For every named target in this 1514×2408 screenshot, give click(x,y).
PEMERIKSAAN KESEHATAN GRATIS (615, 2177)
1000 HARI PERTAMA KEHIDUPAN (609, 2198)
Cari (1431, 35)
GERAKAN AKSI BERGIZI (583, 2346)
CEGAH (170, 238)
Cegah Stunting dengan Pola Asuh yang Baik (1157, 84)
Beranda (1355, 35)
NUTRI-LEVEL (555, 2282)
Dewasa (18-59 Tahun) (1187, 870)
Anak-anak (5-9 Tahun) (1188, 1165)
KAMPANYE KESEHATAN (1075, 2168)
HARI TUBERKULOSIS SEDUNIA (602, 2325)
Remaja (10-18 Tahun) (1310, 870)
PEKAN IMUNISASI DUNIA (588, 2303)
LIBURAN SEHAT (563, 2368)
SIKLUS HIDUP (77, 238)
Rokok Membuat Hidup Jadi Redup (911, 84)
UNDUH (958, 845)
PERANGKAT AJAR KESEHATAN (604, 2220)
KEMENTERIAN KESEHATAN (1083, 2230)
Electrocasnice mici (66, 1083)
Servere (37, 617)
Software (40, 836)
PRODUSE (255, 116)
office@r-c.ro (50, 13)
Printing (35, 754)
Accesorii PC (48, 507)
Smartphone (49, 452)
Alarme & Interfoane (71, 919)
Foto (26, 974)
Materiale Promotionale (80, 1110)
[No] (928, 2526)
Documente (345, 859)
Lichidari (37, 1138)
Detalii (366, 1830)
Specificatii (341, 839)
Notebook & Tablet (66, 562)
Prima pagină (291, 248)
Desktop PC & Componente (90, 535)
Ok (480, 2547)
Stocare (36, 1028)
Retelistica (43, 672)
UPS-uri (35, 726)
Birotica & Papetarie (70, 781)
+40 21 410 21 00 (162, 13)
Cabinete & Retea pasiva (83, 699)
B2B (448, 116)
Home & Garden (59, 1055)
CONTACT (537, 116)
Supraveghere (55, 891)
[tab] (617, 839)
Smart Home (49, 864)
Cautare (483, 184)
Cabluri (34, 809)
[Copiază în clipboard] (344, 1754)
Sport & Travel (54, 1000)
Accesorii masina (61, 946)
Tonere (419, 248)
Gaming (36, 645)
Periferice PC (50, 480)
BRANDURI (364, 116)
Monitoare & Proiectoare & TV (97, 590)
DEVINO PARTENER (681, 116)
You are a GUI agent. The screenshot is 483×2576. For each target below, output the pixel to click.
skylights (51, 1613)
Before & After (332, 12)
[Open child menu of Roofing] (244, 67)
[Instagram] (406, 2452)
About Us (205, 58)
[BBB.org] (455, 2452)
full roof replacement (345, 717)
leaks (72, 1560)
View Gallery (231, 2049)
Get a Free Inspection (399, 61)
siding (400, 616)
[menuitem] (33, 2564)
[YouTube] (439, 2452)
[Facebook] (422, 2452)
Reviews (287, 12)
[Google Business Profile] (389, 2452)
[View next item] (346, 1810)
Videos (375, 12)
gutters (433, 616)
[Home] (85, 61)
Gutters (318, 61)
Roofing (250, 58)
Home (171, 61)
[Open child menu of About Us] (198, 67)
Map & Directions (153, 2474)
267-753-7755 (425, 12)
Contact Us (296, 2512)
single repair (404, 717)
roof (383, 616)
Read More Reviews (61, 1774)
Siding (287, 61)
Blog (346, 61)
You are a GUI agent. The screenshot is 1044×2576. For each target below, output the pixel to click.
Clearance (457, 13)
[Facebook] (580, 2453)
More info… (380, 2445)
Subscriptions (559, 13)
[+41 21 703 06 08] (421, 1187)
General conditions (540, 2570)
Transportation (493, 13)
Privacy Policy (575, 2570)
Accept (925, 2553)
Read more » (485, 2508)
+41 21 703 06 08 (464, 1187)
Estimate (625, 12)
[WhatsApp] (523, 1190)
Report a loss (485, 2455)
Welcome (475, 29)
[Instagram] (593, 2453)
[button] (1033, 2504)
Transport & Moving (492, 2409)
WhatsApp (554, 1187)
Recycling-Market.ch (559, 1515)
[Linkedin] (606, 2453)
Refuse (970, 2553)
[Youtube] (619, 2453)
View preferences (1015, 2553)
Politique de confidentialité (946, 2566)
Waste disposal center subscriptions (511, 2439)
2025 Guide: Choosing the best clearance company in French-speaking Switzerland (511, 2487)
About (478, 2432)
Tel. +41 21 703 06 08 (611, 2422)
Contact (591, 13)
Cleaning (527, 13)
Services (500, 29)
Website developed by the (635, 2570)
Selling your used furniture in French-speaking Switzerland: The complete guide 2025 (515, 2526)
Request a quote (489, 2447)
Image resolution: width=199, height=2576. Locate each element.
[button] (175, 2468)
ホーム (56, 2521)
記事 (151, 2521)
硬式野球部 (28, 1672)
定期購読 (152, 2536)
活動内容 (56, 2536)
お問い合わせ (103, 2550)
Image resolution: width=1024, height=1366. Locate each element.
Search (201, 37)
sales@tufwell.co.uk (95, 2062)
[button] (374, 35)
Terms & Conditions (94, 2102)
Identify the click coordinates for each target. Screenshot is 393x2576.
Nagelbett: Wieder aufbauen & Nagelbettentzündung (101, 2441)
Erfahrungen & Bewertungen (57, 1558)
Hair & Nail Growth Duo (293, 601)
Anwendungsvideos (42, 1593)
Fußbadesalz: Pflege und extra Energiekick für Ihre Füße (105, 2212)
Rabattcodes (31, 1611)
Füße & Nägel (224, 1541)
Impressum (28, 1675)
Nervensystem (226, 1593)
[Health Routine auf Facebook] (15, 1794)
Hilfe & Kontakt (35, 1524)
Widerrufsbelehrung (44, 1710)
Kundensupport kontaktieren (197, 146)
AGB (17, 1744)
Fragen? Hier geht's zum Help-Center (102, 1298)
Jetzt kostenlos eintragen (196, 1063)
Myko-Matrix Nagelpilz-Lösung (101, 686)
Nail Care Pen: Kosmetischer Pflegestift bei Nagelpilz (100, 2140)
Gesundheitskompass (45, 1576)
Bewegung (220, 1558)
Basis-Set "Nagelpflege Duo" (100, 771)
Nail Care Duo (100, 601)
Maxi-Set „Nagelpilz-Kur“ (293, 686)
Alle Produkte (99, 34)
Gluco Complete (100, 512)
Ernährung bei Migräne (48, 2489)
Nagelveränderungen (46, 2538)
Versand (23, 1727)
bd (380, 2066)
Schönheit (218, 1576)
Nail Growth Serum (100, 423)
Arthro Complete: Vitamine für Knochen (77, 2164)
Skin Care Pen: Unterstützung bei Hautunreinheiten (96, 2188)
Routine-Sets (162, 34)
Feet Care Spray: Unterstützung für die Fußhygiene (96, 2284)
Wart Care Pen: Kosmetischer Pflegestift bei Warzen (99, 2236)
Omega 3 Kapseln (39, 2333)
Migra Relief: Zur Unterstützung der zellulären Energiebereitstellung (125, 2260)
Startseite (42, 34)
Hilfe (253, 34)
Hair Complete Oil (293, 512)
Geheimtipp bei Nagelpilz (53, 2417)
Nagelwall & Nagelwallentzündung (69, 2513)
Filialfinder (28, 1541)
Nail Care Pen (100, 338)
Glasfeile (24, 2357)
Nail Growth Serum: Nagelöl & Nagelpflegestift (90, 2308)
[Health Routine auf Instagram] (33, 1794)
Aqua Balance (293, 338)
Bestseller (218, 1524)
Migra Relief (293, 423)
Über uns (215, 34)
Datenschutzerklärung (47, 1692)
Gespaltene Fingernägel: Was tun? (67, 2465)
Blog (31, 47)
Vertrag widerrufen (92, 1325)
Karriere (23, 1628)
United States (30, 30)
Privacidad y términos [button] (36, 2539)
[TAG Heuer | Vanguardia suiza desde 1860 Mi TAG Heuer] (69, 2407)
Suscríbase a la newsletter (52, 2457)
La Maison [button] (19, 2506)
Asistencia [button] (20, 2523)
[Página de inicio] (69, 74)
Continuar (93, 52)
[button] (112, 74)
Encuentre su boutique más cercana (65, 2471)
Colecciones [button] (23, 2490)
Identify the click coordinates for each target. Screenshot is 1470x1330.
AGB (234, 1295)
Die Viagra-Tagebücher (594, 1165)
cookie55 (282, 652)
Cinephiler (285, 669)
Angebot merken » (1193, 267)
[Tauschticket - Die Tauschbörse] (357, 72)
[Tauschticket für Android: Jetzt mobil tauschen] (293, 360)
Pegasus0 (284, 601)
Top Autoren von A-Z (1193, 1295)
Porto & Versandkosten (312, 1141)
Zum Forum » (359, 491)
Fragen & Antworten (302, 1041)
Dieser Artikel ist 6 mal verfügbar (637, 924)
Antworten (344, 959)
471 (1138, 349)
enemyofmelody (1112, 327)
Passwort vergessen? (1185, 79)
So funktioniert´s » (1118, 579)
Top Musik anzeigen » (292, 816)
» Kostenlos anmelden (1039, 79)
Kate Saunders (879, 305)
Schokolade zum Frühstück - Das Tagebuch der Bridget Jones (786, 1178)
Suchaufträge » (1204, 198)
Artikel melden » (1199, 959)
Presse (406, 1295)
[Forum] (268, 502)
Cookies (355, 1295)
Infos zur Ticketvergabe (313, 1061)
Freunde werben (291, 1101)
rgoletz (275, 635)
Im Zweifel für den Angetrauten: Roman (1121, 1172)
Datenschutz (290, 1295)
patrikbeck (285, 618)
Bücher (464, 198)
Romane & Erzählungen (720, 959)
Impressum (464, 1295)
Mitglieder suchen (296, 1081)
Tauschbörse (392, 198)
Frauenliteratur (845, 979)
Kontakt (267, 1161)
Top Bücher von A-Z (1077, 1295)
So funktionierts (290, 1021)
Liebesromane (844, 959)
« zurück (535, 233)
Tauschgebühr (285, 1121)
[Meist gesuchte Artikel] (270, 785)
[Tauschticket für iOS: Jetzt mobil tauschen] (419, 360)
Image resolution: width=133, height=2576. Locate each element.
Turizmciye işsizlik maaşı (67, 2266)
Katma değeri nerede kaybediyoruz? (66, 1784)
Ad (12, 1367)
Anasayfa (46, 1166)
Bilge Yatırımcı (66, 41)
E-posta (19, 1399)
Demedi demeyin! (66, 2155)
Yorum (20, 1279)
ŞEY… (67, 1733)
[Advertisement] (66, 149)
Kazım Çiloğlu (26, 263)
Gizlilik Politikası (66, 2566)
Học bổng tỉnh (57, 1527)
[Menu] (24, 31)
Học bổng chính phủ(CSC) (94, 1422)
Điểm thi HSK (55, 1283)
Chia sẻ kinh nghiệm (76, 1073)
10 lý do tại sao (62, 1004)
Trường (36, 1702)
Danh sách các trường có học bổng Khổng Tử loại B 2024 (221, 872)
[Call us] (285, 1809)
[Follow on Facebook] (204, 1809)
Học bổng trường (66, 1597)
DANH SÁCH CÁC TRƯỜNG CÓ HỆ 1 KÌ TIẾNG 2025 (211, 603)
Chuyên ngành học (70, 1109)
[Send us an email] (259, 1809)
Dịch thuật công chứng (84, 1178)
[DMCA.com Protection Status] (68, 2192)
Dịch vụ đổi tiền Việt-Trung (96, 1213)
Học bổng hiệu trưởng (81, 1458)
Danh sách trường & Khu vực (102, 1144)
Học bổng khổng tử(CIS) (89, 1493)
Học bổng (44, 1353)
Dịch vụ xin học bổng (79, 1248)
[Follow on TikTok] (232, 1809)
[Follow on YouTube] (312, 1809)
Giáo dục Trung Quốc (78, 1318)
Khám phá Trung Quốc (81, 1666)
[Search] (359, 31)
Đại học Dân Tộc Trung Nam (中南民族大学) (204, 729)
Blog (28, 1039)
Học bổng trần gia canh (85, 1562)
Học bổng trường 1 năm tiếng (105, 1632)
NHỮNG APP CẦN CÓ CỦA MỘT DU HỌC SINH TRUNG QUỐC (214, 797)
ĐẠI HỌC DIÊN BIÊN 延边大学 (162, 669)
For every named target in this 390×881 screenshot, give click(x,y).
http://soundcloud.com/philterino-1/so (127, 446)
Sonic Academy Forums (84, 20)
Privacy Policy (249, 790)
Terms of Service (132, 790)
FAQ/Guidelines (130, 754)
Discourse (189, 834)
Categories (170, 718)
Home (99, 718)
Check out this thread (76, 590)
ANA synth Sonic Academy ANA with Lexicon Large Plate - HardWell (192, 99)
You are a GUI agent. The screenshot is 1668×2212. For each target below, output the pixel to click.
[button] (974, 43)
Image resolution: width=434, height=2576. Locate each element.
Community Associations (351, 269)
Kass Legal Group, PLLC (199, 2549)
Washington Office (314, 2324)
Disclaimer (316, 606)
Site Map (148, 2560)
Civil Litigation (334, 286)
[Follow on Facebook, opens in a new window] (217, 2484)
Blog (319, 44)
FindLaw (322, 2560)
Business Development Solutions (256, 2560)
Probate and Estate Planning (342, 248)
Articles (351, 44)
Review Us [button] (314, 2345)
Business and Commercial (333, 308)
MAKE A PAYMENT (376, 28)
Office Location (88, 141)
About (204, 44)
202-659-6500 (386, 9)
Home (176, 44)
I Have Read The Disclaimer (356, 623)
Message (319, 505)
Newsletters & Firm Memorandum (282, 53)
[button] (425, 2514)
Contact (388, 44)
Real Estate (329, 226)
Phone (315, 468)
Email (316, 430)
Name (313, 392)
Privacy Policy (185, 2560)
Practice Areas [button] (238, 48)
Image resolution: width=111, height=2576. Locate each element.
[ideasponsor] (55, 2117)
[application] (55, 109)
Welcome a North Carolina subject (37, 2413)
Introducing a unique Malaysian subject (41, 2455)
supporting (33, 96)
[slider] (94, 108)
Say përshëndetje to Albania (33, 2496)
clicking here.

EXERCISE PROMPT → Starting from the first line of the records above, retype each line exactly up to and including the one that contains "[No] (928, 2526)", and nothing more.

WRITTEN ANSWER →
For every named target in this 1514×2408 screenshot, give click(x,y).
PEMERIKSAAN KESEHATAN GRATIS (615, 2177)
1000 HARI PERTAMA KEHIDUPAN (609, 2198)
Cari (1431, 35)
GERAKAN AKSI BERGIZI (583, 2346)
CEGAH (170, 238)
Cegah Stunting dengan Pola Asuh yang Baik (1157, 84)
Beranda (1355, 35)
NUTRI-LEVEL (555, 2282)
Dewasa (18-59 Tahun) (1187, 870)
Anak-anak (5-9 Tahun) (1188, 1165)
KAMPANYE KESEHATAN (1075, 2168)
HARI TUBERKULOSIS SEDUNIA (602, 2325)
Remaja (10-18 Tahun) (1310, 870)
PEKAN IMUNISASI DUNIA (588, 2303)
LIBURAN SEHAT (563, 2368)
SIKLUS HIDUP (77, 238)
Rokok Membuat Hidup Jadi Redup (911, 84)
UNDUH (958, 845)
PERANGKAT AJAR KESEHATAN (604, 2220)
KEMENTERIAN KESEHATAN (1083, 2230)
Electrocasnice mici (66, 1083)
Servere (37, 617)
Software (40, 836)
PRODUSE (255, 116)
office@r-c.ro (50, 13)
Printing (35, 754)
Accesorii PC (48, 507)
Smartphone (49, 452)
Alarme & Interfoane (71, 919)
Foto (26, 974)
Materiale Promotionale (80, 1110)
[No] (928, 2526)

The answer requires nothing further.